* _Problem to work on_: You are to retype all of the data exactly as it appears.

═════ Input data

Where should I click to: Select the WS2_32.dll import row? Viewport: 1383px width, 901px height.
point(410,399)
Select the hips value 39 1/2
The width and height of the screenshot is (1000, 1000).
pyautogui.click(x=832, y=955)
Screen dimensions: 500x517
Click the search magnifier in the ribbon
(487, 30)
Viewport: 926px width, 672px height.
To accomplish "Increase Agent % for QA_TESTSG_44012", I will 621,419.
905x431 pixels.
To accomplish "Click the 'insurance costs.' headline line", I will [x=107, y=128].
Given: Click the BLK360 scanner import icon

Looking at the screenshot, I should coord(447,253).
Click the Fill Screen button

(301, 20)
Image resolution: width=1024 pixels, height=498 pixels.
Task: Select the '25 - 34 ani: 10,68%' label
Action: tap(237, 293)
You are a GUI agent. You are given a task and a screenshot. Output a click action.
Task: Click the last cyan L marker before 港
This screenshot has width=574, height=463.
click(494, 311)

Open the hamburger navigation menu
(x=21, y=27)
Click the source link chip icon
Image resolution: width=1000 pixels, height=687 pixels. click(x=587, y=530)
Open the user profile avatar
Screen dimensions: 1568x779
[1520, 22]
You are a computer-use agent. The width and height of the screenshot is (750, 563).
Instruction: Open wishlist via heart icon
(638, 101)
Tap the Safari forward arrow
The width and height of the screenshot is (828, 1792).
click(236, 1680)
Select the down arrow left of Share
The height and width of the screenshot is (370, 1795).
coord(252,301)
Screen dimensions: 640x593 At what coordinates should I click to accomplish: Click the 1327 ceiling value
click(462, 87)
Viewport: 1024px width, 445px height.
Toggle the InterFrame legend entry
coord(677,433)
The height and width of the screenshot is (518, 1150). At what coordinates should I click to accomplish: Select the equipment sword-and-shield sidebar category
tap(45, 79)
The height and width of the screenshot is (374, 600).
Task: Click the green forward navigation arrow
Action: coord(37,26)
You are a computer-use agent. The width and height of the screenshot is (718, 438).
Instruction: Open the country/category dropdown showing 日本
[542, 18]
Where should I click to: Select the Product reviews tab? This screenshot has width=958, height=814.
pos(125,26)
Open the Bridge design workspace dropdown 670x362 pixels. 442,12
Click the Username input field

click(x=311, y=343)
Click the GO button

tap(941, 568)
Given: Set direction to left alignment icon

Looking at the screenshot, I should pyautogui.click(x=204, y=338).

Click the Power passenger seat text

══════════

* _Answer_:
Where should I click to: Select the WS2_32.dll import row? Viewport: 1383px width, 901px height.
point(410,399)
Select the hips value 39 1/2
The width and height of the screenshot is (1000, 1000).
pyautogui.click(x=832, y=955)
Screen dimensions: 500x517
Click the search magnifier in the ribbon
(487, 30)
Viewport: 926px width, 672px height.
To accomplish "Increase Agent % for QA_TESTSG_44012", I will 621,419.
905x431 pixels.
To accomplish "Click the 'insurance costs.' headline line", I will [x=107, y=128].
Given: Click the BLK360 scanner import icon

Looking at the screenshot, I should coord(447,253).
Click the Fill Screen button

(301, 20)
Image resolution: width=1024 pixels, height=498 pixels.
Task: Select the '25 - 34 ani: 10,68%' label
Action: tap(237, 293)
You are a GUI agent. You are given a task and a screenshot. Output a click action.
Task: Click the last cyan L marker before 港
This screenshot has width=574, height=463.
click(494, 311)

Open the hamburger navigation menu
(x=21, y=27)
Click the source link chip icon
Image resolution: width=1000 pixels, height=687 pixels. click(x=587, y=530)
Open the user profile avatar
Screen dimensions: 1568x779
[1520, 22]
You are a computer-use agent. The width and height of the screenshot is (750, 563).
Instruction: Open wishlist via heart icon
(638, 101)
Tap the Safari forward arrow
The width and height of the screenshot is (828, 1792).
click(236, 1680)
Select the down arrow left of Share
The height and width of the screenshot is (370, 1795).
coord(252,301)
Screen dimensions: 640x593 At what coordinates should I click to accomplish: Click the 1327 ceiling value
click(462, 87)
Viewport: 1024px width, 445px height.
Toggle the InterFrame legend entry
coord(677,433)
The height and width of the screenshot is (518, 1150). At what coordinates should I click to accomplish: Select the equipment sword-and-shield sidebar category
tap(45, 79)
The height and width of the screenshot is (374, 600).
Task: Click the green forward navigation arrow
Action: coord(37,26)
You are a computer-use agent. The width and height of the screenshot is (718, 438).
Instruction: Open the country/category dropdown showing 日本
[542, 18]
Where should I click to: Select the Product reviews tab? This screenshot has width=958, height=814.
pos(125,26)
Open the Bridge design workspace dropdown 670x362 pixels. 442,12
Click the Username input field

click(x=311, y=343)
Click the GO button

tap(941, 568)
Given: Set direction to left alignment icon

Looking at the screenshot, I should pyautogui.click(x=204, y=338).

Click the Power passenger seat text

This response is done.